El día de muertos la
feria amaneció instalada en el parque sin que nadie escuchara algo. Los más
trasnochadores dijeron que se fueron a dormir, abandonando el parque, a eso de
las tres de la mañana y aún no había nada. Solo la mujer que acostumbraba
alimentar a las gallinas de madrugada, vio pasar las camionetas, escuchó voces
y algunos martillazos, pero nada tan escandaloso que previera todo el trabajo
nocturno para levantar las atracciones.
Ahí estaban los
futbolitos, las sillas voladoras, la rueda de la fortuna, esas tablas para
tirar canicas, y la zona de rifles de aire para cazar patos de aluminio. En el
centro de la feria se encontraba la casa de los sustos y a un costado, la
entrada al laberinto con la leyenda: ¿Quién encerró al Minotauro?, entre
dibujos de cuernos, colas de reses, pezuñas, y el torso de un hombre corpulento
con la cara de un buey.
Al atardecer, los
encargados de la feria vociferaban atrayendo a los clientes. La gente del
pueblo salió de misa de difuntos y, contrario a las costumbres, quisieron gozar
el esparcimiento, contra las indicaciones del párroco, de algunas de las
señoras piadosas y de los hombres que apoyaban en la comunión.
Desde la entrada al
laberinto, un hombre gritaba:
-¡Llega a ustedes Eeel
Laberintooo! -Y abriendo los ojos como un poseso decía a los que se le
acercaban: -Acérquense y atrévanse a entrar –la gente sonreía y temblaba al
mismo tiempo, ante la desorbitada mirada del hombre; y el palurdo entonces
levantaba la vista y continuaba invitando con sus ademanes: -¡Miren al monstruo:
Mitad toro, mitad hombre!
Las personas dudaban
porque. Además, el párroco había bajado de la Iglesia para agredir
verbalmente a los encargados de la feria, junto con los feligreses:
- Es noche de día de
muertos. Vayan a sus casas. Hagan oración.
Con todo y la
confusión que se había armado, muchos se percataron que Raúl, uno de los
acólitos de tan sólo 13 años, como un desafío hacía sí mismo, decidió entrar al
laberinto.

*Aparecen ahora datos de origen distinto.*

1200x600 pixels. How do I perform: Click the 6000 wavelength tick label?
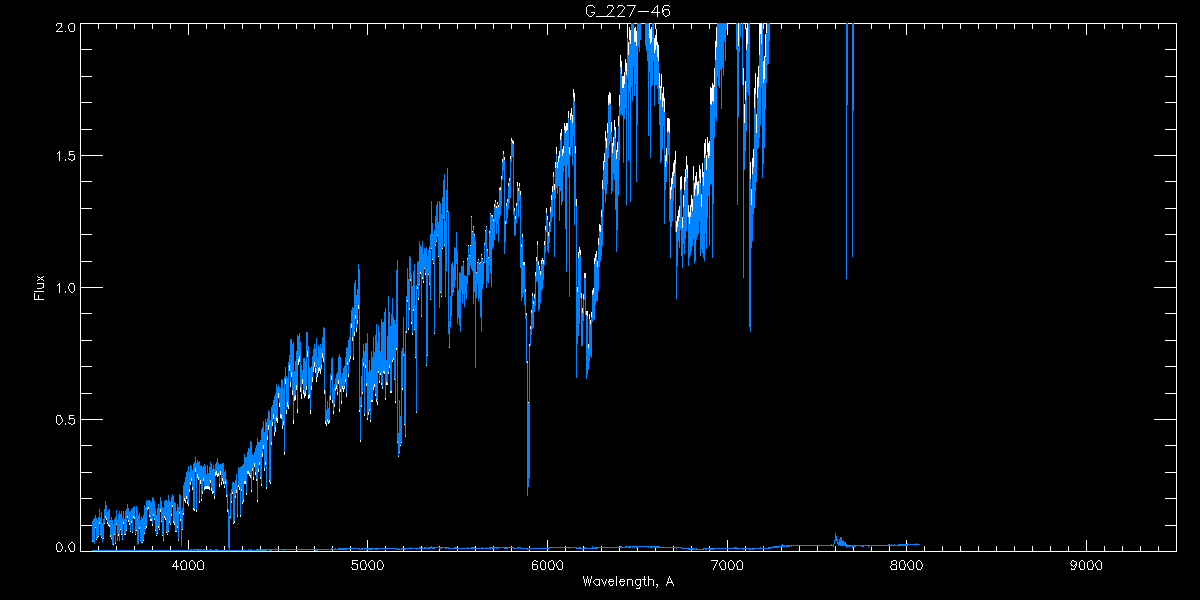point(547,566)
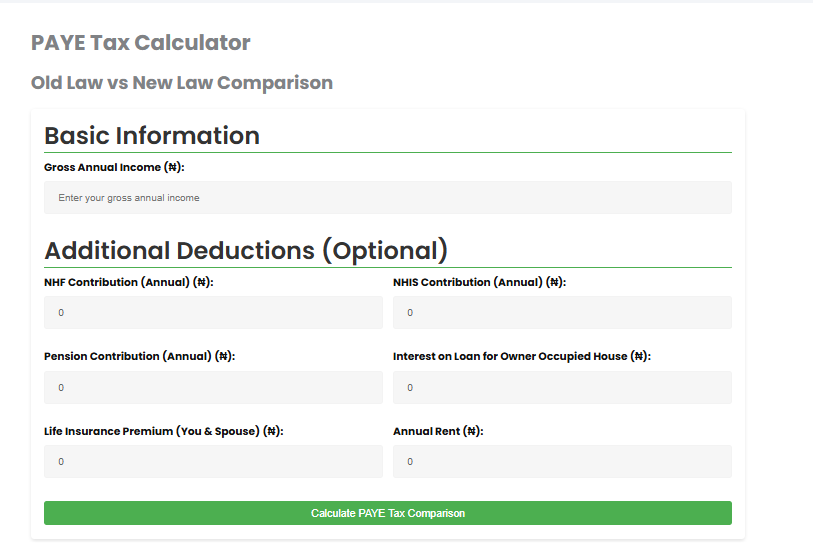813x553 pixels.
Task: Click the Annual Rent label text
Action: 438,431
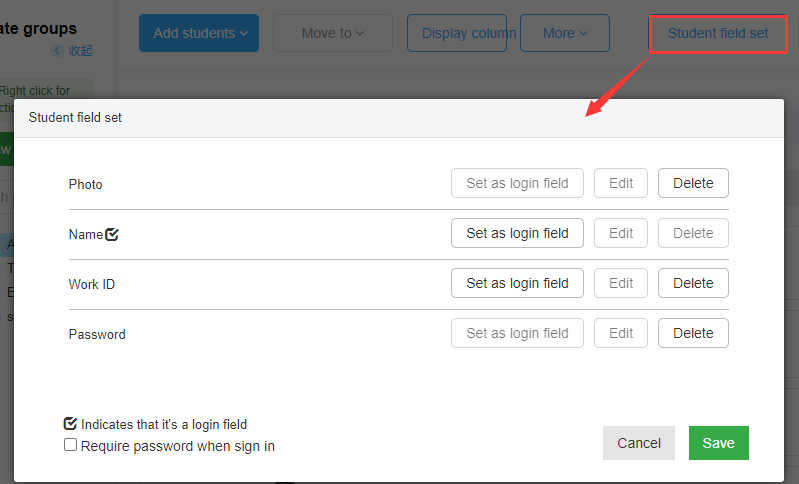
Task: Set Work ID as login field
Action: 517,283
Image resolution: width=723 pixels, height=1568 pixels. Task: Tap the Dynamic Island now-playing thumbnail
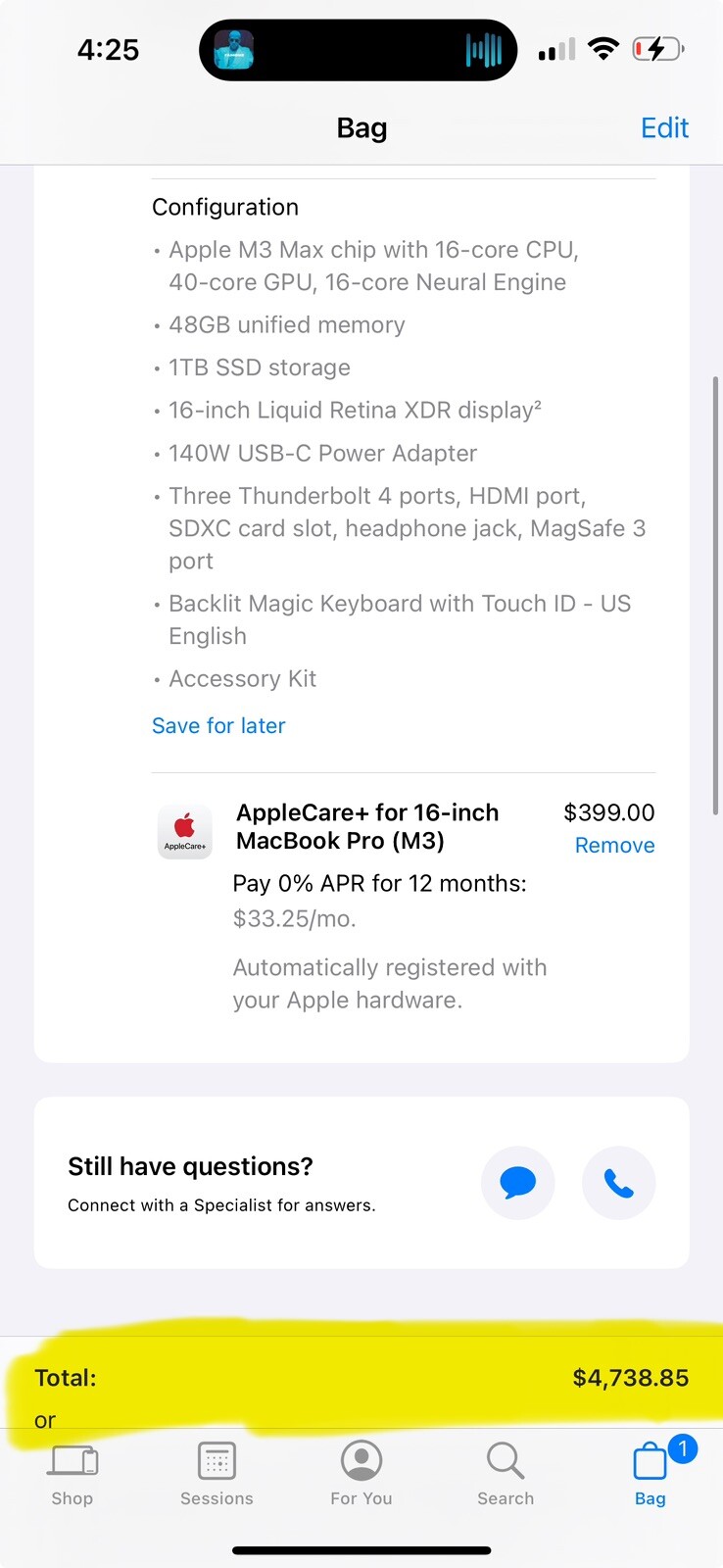234,49
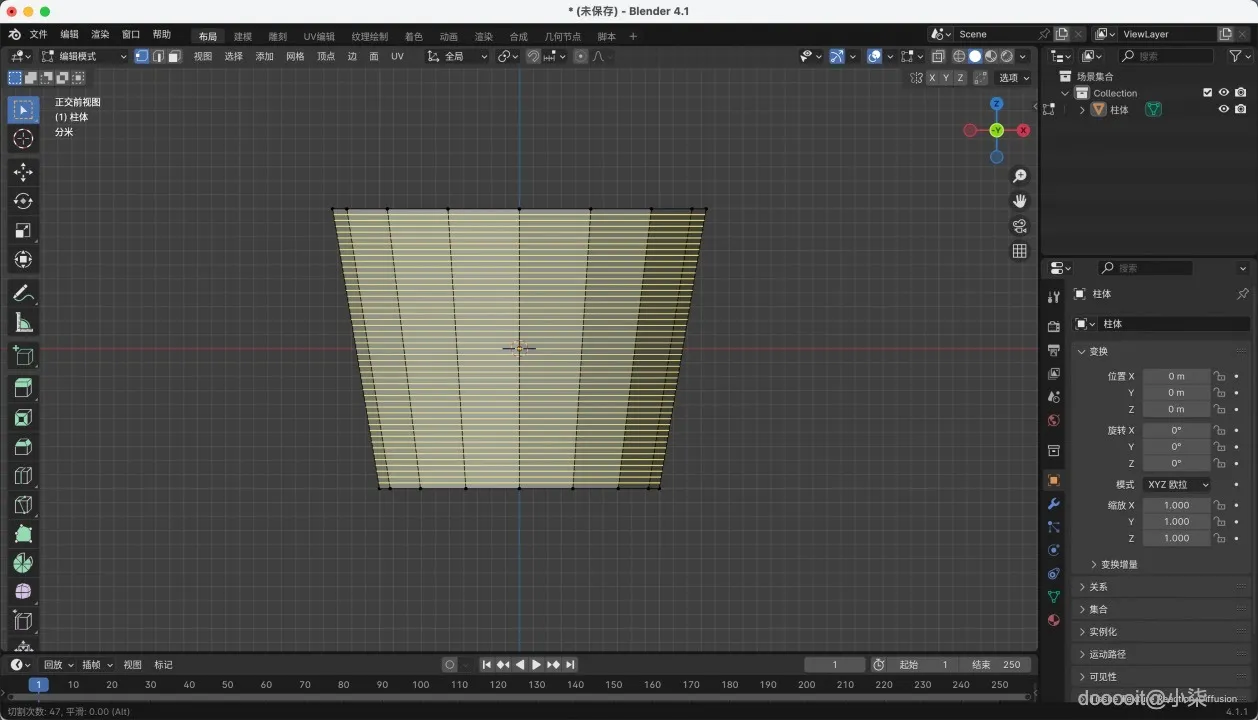The height and width of the screenshot is (720, 1258).
Task: Switch to orthographic grid view icon
Action: pyautogui.click(x=1019, y=251)
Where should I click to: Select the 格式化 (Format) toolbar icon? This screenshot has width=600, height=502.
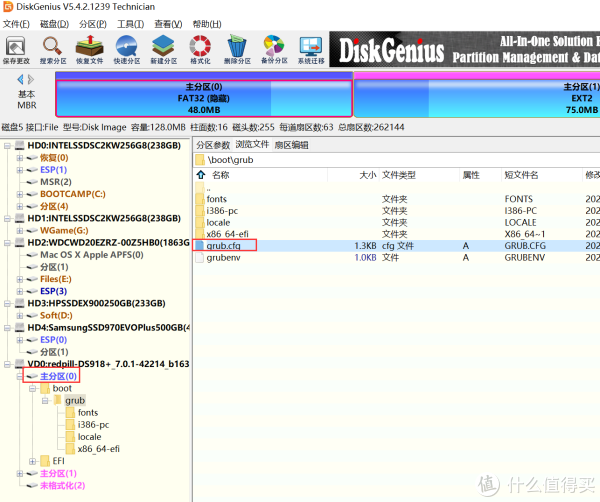pyautogui.click(x=200, y=48)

No había oscurecido cuando el muchacho preguntó al encargado:
-¿Cuánto cuesta la entrada?
- Para ti es gratis.
A las dos de la
mañana cuando la gente decidió que era tiempo de refugiarse en su casa, porque
el frío comenzaba a picarles la piel, y los ojos les ardían por esas ventiscas
heladas que circulaban en el descampado, la feria comenzó a cerrar sus
atracciones. Pero nadie vio salir a Raúl del laberinto.
Sus padres quisieron
hablar con los encargados de la feria pero ellos solo argumentaban: Es
imposible que haya entrado solo, no se permite. Los niños tienen que entrar
acompañados de un adulto.
Los padres y otras muchas
personas del pueblo, enfurecidas, despertaron al alcalde, quien con los
policías, los que vieron entrar al muchacho, y hasta el mismo sacerdote
obligaron a los encargados a desmontar el laberinto. Estaba oscuro y una densa
neblina había caído sobre el pueblo. Nada pudieron hallar entre los retorcidos
fierros y láminas.
Los hombres de la
feria fueron llevados a la cárcel pública. Los policías recorrieron las calles,
interrogaron a los amigos de Raúl, dieron rondines por las carreteras aledañas,
las entradas y las salidas del pueblo, se internaron por el monte, sin
encontrar nada.
Cansados vieron
salir el sol del amanecer, y ante la luz dulce de la mañana, con el terror en
los ojos, se percataron que el parque se encontraba abandonado, limpio y
silencioso: ningún juego mecánico ni carpa se encontraban instalados. Todas las
atracciones que habían disfrutado por la noche, ante la luz brillante del sol,
habían desaparecido; la feria había sido levantada y nadie supo cómo ni en qué
momento. Corrieron hacia la cárcel pública a pedir explicación a los detenidos,
pero no hallaron a nadie tras las rejas, sólo algunos huesos humanos y unos
cráneos relucientes y pequeños como de niños, cenizas y las colillas de
cigarros que presumían haber sido fumados hacía poco tiempo aun desprendía su
picante aroma.
Apareció
entre ellos la mujer que solía alimentar a las gallinas muy de madrugada y les
dijo:
-A las tres de la mañana se fueron en sus camionetas.